Social Security is always being raided. And some brave person – typically an elected official or someone aspiring to be – is always vowing to stop this outrage before our retirement system is drained to the dregs. That’s just how it is in mad-as-hell America, where righteous indignation comes slickly packaged and accurately defining one’s terms is an unnecessary formality.

“Don’t raid Social Security to reduce nation’s deficit,” pleads the AARP. Meanwhile, right-wing gold bugs are warning us that a “huge pot of U.S. Social Security money” is “vulnerable to being tapped by illegal alien workers.” And over on Capitol Hill, intrepid Sen.
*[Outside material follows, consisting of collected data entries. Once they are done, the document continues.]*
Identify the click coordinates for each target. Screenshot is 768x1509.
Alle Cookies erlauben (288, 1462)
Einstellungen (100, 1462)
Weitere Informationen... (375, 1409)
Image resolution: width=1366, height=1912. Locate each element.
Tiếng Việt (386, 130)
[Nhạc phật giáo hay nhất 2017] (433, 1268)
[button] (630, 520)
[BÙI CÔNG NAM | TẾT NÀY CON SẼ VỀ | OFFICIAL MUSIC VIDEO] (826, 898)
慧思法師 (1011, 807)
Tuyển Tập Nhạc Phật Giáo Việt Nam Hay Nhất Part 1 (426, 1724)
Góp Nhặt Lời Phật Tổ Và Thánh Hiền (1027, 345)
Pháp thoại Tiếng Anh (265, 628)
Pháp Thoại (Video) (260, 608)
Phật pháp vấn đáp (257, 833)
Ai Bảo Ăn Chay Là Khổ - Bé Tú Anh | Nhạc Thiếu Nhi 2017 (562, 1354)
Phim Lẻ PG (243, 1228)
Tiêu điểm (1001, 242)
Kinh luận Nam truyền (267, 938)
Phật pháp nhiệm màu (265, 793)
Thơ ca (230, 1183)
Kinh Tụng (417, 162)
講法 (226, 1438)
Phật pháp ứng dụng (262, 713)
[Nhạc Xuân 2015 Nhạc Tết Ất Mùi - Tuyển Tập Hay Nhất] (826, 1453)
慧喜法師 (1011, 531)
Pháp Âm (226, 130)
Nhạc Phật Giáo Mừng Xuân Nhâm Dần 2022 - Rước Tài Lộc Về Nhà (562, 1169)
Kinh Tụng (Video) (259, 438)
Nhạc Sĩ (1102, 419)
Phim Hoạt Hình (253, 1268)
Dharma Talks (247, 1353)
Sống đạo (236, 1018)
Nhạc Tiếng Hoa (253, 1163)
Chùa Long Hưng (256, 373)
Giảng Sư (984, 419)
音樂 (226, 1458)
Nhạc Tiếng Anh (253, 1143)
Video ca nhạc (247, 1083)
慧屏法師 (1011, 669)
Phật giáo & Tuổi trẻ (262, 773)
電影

Jim DeMint promotes a “Stop the Raid” amendment, protesting that “It’s time for politicians to stop stealing from our seniors to secretly finance trillions in wasteful Washington spending.”

The Great Social Security Raid has become the Sasquatch of American politics: the creature that’s always out there but never clearly seen, the monster just under our noses or just beyond our field of vision. We think we know it’s there. But everyone uses the same word to describe something different.

Let’s see if we can chase this thing down. First of all, no one talked about a “raid” until the trust funds began to grow into a substantial amount pool of assets following the 1983 Amendments to the Social Security Act. Critics then began to complain that the trust funds had been “raided” because after using most of our payroll taxes to pay benefits to the current crop of retirees, survivors, and disabled, the Treasury Department borrows the remainder to use for whatever else it damn well pleases, sticking workers with a fistful – actually, a file cabinet-ful – of IOUs.

Another way to look at the transaction, however, is that the Social Security trust funds use the money left over after benefits are paid to buy Treasury bonds. Either the “assets” in the trust funds are worthless chits, or they are the safest investment in the world. But the excess tax revenues have to be invested in something.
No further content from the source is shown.